Thursday, October 16, 2014

Hong Kong Home Prices Seen Firm as Volume Drops Amid Protests

http://www.bloomberg.com/news/2014-10-16/hong-kong-home-prices-seen-firm-as-volume-drops-amid-protests.html

Hong Kong’s existing home transactions dropped amid pro-democracy protests now in the third week. Prices are holding firm.

The number of homes changing hands fell about 20 percent so far this month, compared with the same period in September, as buyers and sellers become more cautious, according to Sammy Po, residential chief executive at realtor Midland Holdings Ltd. While some homeowners have been more willing to accept prices cuts of as much as 3 percent since the protests began, most haven’t budged, Po said.

Home prices, which hit new highs last month, won’t be significantly affected by the political standoff that saw as many as 200,000 protesters occupy Hong Kong’s key roadways, said property broker Savills Plc. Homeowners aren’t in a hurry to offload their properties, even as some potential buyers are deterred by the city’s political uncertainties, according to Citigroup Inc.

“It’s a normal reaction for people to take a wait-and-see approach,” said Wong Leung-sing, an associate research director at Centaline Property Agency Ltd., Hong Kong’s largest privately held realtor.

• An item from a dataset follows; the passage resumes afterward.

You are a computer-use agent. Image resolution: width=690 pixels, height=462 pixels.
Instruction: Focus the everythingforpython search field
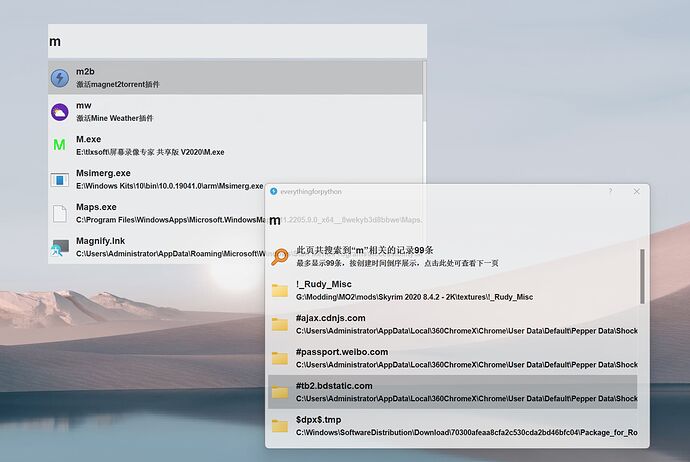(450, 221)
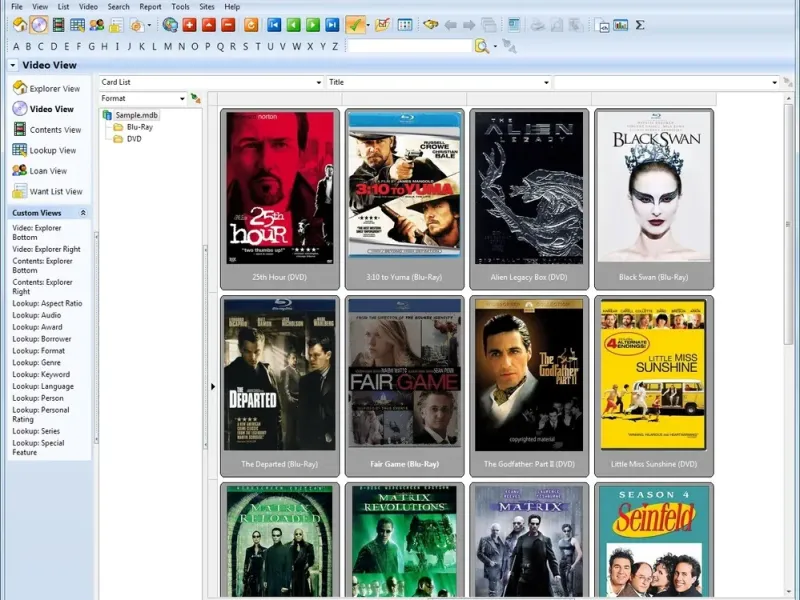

Existing home prices, tracked by Centaline, dropped 0.4 percent in the week ended Oct. 5 after the protests started on Sept. 26. Prices, which declined as much as 5.2 percent since the government doubled a property tax in February last year, have rebounded 7.3 percent this year.

Forecast Cut

Protesters are demanding elections of Hong Kong’s chief executive free from the influence of China in 2017. The rally that started outside the government headquarters has spread to main arteries in the city’s main business district and prime shopping areas, and has prompted Bank of America Corp. to cut its economic growth forecast for Hong Kong this year.

“If it persists and worsens, it will affect people’s livelihood and the economy,” said Midland’s Po. “Then the weakened purchasing power will affect the property market.”

The chance of the movement seriously disrupting Hong Kong’s economy is slim whereas the probability of rising interest rates is much higher and likely to have a greater impact on housing demand, said Nicole Wong, regional property research head at CLSA Ltd.

Hong Kong rates track those in the U.S. because the local currency is pegged to the U.S. dollar.

“The market will likely remain in its current state -- rising prices amid low volume -- until rates increase,” said Wong, who called for home prices to drop 10 percent next year and a further 5 percent in 2016.

Political Outlook

Three projects have been offered by developers since the start of the protests, including a 1,092-unit project by New World Development Co. (17) and Henderson Land Development Co. (12) All three have had “decent sell-through rates,” Ken Yeung and Oscar Choi, Citigroup analysts, wrote in an Oct. 14 note.

The Hang Seng Property Index tracking returns of nine developer stocks, declined 1.9 percent since Sept. 26, compared with the 2.8 percent drop in the benchmark index.

Developers have lured buyers from the existing home market with discounts and subsidies, narrowing the premium that usually is paid for new flats, since the government slapped on three rounds of taxes aimed to control surging prices. New World, for example, offers as much as a 6 percent cash discount as well as rebates on property taxes at its Pavilia Hill residential development, one subway stop from the prime shopping district of Causeway Bay.

The protest movement “isn’t particularly germane to prices or volume,” said Simon Smith, senior director of research and consultancy at Savills, citing government measures as the main damper on transactions. “We’ll have to reconsider if the disruptions last considerably longer. As yet, it’s far too early to say.”